Eran las dos de la madrugada y yo seguía recorriendo la zona intentando describir círculos progresivamente más amplios. Contaba con la ayuda de la luz de la luna en cuarto creciente, y la de mi potente linterna. De tanto en tanto podía escuchar a los cárabos que, posados sobre las ramas altas de los árboles, marcaban su territorio. En eso que, al llegar al borde de un barranco de paredes escarpadas, y temiendo que la niña hubiera podido despeñarse por él, enfoqué el haz de luz hacia el fondo. Allí, sobre la enorme copa de un pino, yacía ella boca arriba. Con el corazón palpitando a toda velocidad, iluminé su cara. Vi que mantenía los ojos muy abiertos y que no pestañeaba, lo cual me hizo temer lo peor. Pero cuando volví a llamarla por su nombre, de pronto reaccionó: mientras movía un poco ambas piernas, se echó a llorar. Aunque no creo en los milagros, aquello lo parecía: las ramas del árbol habían amortiguado su caída. Desde arriba le lancé el chubasquero para que se cubriera con él. Emocionado por mi hallazgo cuando mi confianza y también mis fuerzas comenzaban a flaquear, no pude contener las lágrimas. Permanecí a su lado hasta el amanecer, sin dejar de hablarle (a ratos se quedaba dormida), hasta que un equipo de rescate logró dar con nosotros.

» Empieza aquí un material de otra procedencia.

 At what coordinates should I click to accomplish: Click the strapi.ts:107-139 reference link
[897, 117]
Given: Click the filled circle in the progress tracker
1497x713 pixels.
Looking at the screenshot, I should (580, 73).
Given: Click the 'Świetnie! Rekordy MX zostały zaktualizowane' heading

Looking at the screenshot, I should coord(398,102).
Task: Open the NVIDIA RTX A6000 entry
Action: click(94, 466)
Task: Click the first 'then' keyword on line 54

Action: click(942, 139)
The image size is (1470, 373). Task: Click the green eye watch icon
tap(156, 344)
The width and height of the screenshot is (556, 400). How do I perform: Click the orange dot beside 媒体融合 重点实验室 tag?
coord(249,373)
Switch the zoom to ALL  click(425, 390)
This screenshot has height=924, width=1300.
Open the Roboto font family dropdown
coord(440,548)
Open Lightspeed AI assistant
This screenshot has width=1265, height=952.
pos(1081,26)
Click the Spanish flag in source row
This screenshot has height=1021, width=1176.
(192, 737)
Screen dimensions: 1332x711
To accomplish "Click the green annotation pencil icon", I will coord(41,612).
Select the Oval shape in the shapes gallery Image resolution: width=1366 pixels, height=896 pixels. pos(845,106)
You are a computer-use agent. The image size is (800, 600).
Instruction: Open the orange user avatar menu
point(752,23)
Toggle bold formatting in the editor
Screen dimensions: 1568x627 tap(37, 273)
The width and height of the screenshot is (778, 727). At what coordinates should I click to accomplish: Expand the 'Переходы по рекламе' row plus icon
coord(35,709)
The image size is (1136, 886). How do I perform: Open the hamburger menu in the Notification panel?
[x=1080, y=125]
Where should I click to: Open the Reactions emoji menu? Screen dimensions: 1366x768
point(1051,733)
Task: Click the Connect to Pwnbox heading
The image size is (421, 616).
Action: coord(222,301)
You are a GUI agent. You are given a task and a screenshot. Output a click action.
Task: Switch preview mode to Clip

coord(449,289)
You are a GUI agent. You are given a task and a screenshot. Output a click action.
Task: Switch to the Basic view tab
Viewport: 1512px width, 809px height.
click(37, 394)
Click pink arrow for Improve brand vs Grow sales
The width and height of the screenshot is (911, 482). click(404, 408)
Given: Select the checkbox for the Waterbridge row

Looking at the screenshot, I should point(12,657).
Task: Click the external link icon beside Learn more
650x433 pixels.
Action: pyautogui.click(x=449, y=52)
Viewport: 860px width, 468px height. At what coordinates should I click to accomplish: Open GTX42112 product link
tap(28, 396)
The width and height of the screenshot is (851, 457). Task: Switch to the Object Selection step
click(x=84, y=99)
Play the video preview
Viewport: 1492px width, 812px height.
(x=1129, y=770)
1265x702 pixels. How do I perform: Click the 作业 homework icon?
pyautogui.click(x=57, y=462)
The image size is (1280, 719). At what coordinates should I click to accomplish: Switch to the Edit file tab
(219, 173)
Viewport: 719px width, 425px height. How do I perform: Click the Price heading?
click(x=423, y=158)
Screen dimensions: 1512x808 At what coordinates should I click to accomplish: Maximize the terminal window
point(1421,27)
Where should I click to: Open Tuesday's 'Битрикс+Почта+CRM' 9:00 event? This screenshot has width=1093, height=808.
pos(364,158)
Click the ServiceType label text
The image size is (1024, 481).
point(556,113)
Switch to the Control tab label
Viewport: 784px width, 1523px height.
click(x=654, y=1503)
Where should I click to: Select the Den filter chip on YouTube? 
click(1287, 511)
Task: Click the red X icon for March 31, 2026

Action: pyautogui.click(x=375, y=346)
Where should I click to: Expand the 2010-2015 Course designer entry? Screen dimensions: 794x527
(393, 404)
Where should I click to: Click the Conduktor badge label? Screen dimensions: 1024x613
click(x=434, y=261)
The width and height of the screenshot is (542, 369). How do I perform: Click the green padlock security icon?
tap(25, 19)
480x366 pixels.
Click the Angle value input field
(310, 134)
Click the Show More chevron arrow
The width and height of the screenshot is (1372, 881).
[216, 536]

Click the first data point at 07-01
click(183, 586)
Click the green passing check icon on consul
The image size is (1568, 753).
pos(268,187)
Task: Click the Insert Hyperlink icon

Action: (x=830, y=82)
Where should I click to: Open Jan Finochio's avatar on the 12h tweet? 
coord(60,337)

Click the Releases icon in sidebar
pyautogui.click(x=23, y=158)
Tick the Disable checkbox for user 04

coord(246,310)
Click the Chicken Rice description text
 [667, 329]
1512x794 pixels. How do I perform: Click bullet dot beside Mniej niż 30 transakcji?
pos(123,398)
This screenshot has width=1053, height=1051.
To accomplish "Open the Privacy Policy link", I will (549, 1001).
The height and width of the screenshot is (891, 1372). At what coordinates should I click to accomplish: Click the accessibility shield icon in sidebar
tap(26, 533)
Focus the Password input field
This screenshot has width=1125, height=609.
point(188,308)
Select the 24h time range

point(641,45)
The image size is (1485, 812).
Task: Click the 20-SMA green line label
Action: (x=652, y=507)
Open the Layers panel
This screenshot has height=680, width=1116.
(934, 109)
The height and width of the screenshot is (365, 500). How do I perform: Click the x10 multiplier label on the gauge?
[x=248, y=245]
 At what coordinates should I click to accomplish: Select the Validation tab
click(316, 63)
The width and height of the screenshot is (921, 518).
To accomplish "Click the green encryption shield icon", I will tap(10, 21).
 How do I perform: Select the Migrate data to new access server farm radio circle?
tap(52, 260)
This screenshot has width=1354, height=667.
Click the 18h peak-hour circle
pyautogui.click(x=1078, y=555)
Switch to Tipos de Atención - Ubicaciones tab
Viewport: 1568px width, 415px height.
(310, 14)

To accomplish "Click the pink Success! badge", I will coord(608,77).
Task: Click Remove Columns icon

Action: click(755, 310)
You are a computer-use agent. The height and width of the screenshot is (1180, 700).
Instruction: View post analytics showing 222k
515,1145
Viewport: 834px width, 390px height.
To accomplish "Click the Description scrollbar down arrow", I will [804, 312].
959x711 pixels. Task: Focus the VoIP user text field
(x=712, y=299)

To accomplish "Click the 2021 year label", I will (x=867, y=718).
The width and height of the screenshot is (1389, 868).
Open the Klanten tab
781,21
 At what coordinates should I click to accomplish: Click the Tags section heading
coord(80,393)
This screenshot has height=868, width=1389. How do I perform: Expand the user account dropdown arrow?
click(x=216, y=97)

Ya de nuevo en la fonda, ¿sabes lo primero que pensé? (no te rías de mí, te lo ruego). Pues que una vez resuelto mi primer caso «importante», ahora ya me podía jubilar de verdad, o incluso morir si ese era mi destino inmediato. No era la fama lo que me importaba, ni que mis antiguos compañeros tuviesen noticia de aquel suceso a través de la prensa. La deuda que tenía contraída y que, con el paso de los años, se había ido haciendo más y más gravosa, era en buena parte conmigo mismo. También con tu madre, es cierto. Pero sobre todo contigo, que tuviste que crecer como si padre no tuvieras. De ahí que, tras mucho dudar, me haya decidido a contártelo por si ello pudiera servir para que te sientas, por fin, orgulloso de mí. Y ya de paso, recapacites y decidas perdonarme. Un gran abrazo.
Rosendo ha terminado de leer la carta cuando Amelia se le aproxima por detrás, se sienta sobre sus rodillas y le pregunta, intrigada: —¿Algo importante? —Mi padre. Después de tantos años ha reaparecido, y de qué manera.
—A veces pienso, Rosendo, que pese a las cosas que me has ido contando sobre él, me gustaría conocerlo. Las personas cambiamos y nadie es perfecto.
—Quizás no sea una mala idea. Ya lo dice el refrán: «Nunca es tarde si la dicha es buena».